A POA only letters after you can’t care for yourself and are incompetent. Even sister couldn’t fix this even if she wanted.
Anonymous
Anonymous wrote:I would have an email ready to send to every frustrated neighbor:

I would apologize for my mother's behavior (even thought it's not your fault), explain that she likely has some form for dementia which currently is making her very hostile, including towards myself, and that sadly I have no power to move her to a nursing home, despite multiple entreaties on my part. That they are welcome to ignore her, and if she escalates even more, to call the police and keep me apprised, in case documentation of her behavior allows me to transfer her to another facility. Apologize again, thanks for caring, sympathy about living next to a difficult neighbor, blah blah blah, best regards, You.

Because one day you might need them on your side, OP. Don't just ignore the neighbor's emails. They've done nothing wrong here. You are all victims of the dementia she very clearly has. She's in the aggressive phase right now, which means she's not actually in the early stages - she's in the middle of her progression.



I th8nk this is excellent advice OP, 8ncluding the part about how occasional reports to the police, while an awful thing, may actually be useful at some point. Hang in there - it sounds to me like you are handling this about as well as you possibly can.
Anonymous
Anonymous wrote:I would have an email ready to send to every frustrated neighbor:

I would apologize for my mother's behavior (even thought it's not your fault), explain that she likely has some form for dementia which currently is making her very hostile, including towards myself, and that sadly I have no power to move her to a nursing home, despite multiple entreaties on my part. That they are welcome to ignore her, and if she escalates even more, to call the police and keep me apprised, in case documentation of her behavior allows me to transfer her to another facility. Apologize again, thanks for caring, sympathy about living next to a difficult neighbor, blah blah blah, best regards, You.

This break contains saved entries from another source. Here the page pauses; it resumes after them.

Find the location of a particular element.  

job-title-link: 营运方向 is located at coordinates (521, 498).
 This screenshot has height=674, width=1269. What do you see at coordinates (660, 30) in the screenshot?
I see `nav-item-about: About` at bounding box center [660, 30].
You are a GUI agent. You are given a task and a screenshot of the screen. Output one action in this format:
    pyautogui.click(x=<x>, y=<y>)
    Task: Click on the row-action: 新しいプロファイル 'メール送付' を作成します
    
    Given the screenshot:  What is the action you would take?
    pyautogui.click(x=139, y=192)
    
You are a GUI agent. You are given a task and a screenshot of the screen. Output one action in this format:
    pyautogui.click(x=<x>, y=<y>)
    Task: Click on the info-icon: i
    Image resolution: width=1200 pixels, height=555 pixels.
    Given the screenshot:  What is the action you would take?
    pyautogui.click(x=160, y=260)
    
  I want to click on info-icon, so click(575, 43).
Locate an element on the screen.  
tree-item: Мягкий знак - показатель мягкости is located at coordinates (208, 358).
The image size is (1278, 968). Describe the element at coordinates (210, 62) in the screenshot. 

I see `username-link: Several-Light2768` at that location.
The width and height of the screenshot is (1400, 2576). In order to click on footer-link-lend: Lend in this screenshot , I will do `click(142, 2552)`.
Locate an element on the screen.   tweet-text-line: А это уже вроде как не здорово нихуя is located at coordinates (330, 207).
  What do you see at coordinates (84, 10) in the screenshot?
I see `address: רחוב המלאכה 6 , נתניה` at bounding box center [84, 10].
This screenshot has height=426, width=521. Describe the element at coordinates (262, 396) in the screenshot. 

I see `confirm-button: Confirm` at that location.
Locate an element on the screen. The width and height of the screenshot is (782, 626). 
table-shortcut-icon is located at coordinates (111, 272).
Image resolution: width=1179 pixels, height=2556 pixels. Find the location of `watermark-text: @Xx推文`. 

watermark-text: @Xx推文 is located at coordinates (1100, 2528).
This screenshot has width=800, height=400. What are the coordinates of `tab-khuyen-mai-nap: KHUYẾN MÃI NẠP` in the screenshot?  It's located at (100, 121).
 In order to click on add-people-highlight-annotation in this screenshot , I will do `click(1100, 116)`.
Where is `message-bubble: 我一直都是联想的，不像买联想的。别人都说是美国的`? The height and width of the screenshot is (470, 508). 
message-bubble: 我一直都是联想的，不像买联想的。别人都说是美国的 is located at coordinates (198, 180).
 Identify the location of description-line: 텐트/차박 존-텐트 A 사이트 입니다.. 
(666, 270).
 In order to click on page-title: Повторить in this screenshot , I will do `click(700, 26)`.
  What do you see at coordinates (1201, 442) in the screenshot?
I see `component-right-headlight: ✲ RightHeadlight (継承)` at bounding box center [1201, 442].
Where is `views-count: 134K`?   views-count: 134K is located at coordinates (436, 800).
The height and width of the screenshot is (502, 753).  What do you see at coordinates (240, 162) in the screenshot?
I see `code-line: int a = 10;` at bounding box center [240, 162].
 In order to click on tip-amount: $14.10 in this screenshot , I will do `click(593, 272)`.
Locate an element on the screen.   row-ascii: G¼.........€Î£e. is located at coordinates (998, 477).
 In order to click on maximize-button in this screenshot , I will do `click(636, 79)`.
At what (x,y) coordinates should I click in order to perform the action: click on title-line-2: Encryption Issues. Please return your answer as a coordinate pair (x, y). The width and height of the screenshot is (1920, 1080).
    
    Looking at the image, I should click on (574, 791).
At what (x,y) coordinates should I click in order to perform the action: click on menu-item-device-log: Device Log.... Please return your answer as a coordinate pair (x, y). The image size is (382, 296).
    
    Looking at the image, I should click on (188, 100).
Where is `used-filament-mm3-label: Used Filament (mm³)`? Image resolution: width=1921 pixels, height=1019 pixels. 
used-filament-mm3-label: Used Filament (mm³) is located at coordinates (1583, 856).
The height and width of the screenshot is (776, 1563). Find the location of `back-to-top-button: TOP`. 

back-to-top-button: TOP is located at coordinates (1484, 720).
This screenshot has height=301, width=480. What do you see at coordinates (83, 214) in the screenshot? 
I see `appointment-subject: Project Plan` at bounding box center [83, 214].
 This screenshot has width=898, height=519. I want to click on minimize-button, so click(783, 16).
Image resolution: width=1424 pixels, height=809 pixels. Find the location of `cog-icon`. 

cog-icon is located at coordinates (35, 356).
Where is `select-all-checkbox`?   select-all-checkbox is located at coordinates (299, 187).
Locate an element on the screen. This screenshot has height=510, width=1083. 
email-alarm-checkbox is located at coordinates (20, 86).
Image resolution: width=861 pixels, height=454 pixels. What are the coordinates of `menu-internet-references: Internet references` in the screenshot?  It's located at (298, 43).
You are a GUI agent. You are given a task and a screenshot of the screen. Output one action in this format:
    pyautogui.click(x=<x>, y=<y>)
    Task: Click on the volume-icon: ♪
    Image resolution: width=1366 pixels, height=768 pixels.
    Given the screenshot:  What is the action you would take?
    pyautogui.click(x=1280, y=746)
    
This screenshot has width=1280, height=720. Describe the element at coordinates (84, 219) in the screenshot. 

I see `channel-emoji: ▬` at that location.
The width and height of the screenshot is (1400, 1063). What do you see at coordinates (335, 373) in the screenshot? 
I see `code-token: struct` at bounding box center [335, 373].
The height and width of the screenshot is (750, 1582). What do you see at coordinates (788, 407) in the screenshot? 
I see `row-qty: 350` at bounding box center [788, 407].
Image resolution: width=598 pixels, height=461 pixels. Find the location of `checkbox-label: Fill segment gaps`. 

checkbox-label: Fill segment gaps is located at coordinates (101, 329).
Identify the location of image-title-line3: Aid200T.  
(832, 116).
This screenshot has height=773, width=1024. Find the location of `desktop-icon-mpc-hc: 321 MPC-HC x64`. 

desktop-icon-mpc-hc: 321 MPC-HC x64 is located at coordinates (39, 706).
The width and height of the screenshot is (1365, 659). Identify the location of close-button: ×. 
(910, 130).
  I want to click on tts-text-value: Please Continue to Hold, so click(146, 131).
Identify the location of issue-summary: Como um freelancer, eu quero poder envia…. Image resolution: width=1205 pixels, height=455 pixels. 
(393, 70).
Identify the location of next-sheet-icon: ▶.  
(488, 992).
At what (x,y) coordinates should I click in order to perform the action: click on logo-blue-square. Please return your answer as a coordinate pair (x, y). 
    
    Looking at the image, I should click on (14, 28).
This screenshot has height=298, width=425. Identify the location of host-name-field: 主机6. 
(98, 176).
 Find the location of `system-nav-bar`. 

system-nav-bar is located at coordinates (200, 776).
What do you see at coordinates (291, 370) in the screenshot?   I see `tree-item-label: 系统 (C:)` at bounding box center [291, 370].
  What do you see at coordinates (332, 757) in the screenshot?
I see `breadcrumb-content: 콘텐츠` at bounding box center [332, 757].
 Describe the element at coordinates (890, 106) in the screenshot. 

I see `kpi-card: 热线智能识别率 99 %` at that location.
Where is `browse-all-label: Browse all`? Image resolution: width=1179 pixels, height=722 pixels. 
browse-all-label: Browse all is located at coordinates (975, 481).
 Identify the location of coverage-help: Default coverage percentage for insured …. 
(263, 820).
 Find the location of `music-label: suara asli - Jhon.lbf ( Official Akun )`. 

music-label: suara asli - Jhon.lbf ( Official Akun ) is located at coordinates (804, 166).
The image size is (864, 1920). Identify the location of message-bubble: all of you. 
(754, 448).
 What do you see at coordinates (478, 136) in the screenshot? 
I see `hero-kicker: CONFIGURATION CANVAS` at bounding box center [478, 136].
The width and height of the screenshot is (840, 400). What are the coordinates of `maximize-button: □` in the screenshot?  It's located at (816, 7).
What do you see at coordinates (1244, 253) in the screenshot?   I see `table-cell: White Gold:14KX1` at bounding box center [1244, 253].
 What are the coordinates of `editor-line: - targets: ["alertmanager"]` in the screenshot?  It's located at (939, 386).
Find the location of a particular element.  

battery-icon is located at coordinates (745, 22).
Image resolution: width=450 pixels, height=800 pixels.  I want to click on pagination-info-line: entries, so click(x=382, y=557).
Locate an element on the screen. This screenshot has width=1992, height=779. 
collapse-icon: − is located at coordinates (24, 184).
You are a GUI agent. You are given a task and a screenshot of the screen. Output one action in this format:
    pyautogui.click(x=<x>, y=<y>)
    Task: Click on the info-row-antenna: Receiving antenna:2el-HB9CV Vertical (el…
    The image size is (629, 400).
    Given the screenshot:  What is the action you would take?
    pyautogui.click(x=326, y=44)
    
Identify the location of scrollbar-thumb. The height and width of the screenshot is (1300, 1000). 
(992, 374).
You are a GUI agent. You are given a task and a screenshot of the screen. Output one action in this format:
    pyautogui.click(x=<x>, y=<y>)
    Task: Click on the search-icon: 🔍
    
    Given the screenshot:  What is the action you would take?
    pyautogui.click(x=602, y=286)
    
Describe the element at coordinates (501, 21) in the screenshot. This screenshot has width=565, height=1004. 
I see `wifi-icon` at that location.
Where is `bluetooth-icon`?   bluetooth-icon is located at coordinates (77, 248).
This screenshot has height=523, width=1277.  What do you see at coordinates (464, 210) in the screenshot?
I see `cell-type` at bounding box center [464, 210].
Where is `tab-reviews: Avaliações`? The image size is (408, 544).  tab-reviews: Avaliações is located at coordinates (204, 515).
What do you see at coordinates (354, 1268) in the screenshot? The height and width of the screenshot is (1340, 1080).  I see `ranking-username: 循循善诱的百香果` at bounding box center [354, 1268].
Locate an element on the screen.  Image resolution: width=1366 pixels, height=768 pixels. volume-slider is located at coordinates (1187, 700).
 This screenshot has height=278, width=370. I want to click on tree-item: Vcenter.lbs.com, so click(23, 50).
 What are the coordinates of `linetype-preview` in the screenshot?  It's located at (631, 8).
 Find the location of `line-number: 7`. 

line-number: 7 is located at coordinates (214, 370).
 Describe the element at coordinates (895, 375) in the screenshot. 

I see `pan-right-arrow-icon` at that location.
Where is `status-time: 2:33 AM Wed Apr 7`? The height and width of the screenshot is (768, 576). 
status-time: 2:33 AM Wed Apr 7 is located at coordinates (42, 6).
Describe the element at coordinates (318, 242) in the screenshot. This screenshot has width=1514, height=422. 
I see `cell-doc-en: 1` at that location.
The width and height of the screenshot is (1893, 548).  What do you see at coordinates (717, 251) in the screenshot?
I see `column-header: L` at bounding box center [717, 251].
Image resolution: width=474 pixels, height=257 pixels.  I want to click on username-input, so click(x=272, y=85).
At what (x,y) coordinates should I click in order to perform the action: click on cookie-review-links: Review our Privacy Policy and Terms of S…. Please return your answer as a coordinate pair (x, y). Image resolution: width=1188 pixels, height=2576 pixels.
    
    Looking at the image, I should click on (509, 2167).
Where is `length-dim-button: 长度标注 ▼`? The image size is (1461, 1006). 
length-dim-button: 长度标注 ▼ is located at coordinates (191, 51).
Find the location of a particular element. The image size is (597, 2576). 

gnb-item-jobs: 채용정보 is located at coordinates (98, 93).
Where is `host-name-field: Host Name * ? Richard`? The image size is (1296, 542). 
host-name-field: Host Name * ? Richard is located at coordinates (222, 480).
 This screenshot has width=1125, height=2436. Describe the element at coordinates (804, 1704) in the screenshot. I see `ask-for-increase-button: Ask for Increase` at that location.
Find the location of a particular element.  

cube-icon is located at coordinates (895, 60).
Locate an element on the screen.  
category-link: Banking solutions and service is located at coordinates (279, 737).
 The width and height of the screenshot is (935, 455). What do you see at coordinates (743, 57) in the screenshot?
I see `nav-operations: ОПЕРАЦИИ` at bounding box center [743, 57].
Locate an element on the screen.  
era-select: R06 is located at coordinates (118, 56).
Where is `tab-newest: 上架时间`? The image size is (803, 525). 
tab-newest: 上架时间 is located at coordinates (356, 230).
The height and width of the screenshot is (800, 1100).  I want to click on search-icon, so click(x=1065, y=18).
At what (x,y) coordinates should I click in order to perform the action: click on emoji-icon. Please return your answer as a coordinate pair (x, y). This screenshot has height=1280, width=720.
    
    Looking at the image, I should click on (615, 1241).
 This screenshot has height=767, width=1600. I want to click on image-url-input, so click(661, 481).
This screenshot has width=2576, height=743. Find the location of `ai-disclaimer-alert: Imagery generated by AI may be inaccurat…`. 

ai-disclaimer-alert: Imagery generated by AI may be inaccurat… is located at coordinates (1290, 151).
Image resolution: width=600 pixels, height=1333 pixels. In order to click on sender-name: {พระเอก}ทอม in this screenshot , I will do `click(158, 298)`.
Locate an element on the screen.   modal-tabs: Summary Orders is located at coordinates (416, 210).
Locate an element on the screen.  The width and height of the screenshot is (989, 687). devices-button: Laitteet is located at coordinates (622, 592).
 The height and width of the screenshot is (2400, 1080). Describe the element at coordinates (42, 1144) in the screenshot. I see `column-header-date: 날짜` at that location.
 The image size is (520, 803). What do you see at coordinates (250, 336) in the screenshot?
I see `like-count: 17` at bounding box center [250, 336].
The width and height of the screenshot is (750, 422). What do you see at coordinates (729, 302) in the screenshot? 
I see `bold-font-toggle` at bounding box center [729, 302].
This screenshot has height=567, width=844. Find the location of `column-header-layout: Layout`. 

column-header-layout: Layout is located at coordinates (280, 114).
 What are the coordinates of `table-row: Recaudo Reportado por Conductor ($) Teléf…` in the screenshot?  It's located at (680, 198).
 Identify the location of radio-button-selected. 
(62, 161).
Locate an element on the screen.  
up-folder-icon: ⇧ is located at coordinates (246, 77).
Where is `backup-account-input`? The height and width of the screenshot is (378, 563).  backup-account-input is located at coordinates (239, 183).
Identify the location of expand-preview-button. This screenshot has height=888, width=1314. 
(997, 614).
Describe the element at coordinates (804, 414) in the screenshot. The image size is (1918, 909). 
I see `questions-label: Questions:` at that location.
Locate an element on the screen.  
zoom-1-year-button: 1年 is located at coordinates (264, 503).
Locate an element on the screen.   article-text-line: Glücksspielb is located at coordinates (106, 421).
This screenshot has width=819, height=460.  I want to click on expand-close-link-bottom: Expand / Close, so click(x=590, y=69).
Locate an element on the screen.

Because one day you might need them on your side, OP. Don't just ignore the neighbor's emails. They've done nothing wrong here. You are all victims of the dementia she very clearly has. She's in the aggressive phase right now, which means she's not actually in the early stages - she's in the middle of her progression.



This is excellent advice. I'd also copy your sister and case manager on these so they're also aware of her behavior.
Anonymous
OP here. Thanks for responses. Sister and CM are aware. I may give sister's number simply as a wake up call because she tends to minimize things. I haven't ignored their the neighbors. As I said I acknowledge and I don't gaslight them. I let them know she is worse for me, I am sorry and I am passing on the info to the professionals. I agree that I don't want to block them because I need to know if there is an emergency.I also may tell them I respect their wishes if they block her, but it may be helpful to tell her stop. I know one neighbor told her off a year ago for similar behavior and she didn't mess with her again as far as I know. She and my dad had a lot of conflict and I almost wonder if she is trying to get a need met by starting drama.